Foi nessa altura que o seu martírio começou. Numa noite em que foram ao teatro, ver uma peça que estava a fazer grande êxito. No intervalo, uma mulher jovem, bem vestida e maquilhada, aproximou-se deles, abraçou João e beijou-o. Depois pendurou-se-lhe no braço, chamando-lhe de amor, e ignorando por completo a sua presença. Ela ficou furiosa, sentiu vontade de bater na descarada, mas conteve-se para não envergonhar o marido. Este porém afastou a mão da outra, e disse:
- Apresento-te Odete a minha esposa. E agora dá-nos licença, temos que ir.
Não lhe apresentara a outra, mas ela soube quem era. Antes do casamento, João falara-lhe de Inês, e de como estivera apaixonado por ela, até descobrir a sua traição.
Depois desse dia, todas as vezes que saíam à noite, encontravam-na sempre. Era como se ela fosse avisada previamente de que iam sair nessa noite e para onde. Descarada, ignorava-a ostensivamente, quando sem pedir licença se sentava à mesa deles no restaurante, ou quando em locais dançantes o convidava para dançar. Numa dessas ocasiões, em que ela fora à casa de banho, foi seguida por Inês, que lhe disse que João continuava apaixonado por ela, e que com ela se encontrava quando lhe dizia que estava até mais tarde no consultório.

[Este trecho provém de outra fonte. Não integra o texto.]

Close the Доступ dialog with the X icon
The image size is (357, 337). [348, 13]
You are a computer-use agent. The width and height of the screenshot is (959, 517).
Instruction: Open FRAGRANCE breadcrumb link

Odete engoliu em seco e respondeu com uma segurança que na verdade não tinha, que ela era uma mentirosa, e que confiava no marido. A outra não desarmou e disse que em breve, lhe daria uma prova.
Uma semana mais tarde, numa manhã em que esperava o marido que nessa noite ficara de plantão no hospital, recebeu um telefonema de um número que não conhecia.
Pensando que podia ter acontecido alguma coisa com o seu pai, que andava em viagem atendeu. Era Inês que lhe disse que João não tinha estado de plantão, que tinha passado a noite com ela, tinha acabado de sair, e que no bolso interior do seu casaco ela encontraria a prova de que falava verdade.
Sofrendo, mas ainda incrédula, esperou a chegada do marido, e logo que ele foi dormir, foi ver o casaco dele.
No bolso interior do casaco, havia uma folha de carta, em papel cor-de-rosa, que retirou e leu com a alma em frangalhos.
“Meu querido João
Não sabes como fiquei feliz por teres passado a noite comigo. Creio ter-te dado uma prova real do meu amor por ti, e de como estou arrependida. Espero agora que cumpras o que me prometeste e peças o divórcio para que possamos viver livremente o nosso amor.
Tua
Inês” 
Por cima da assinatura, a descarada depositara um beijo, marcando com batom o desenho da sua boca.
Sentiu-se traída, enojada, e com vontade de vomitar. Não queria voltar a olhar para a cara do marido. Meteu numa mala, meia dúzia de peças de roupa, escreveu um bilhete a despedir-se, passou pela casa da mãe a despedir-se anunciando que ia de viagem, e foi-se refugiar na casa de Isabel, uma amiga dos tempos da escola, enquanto pensava no rumo a dar à sua vida.
No dia seguinte telefonou à irmã, a perguntar se podia ir visitá-la, e uma semana depois estava em sua casa, em Leeds.



E agora? Será que o doutor João tem dupla personalidade? Que vos parece?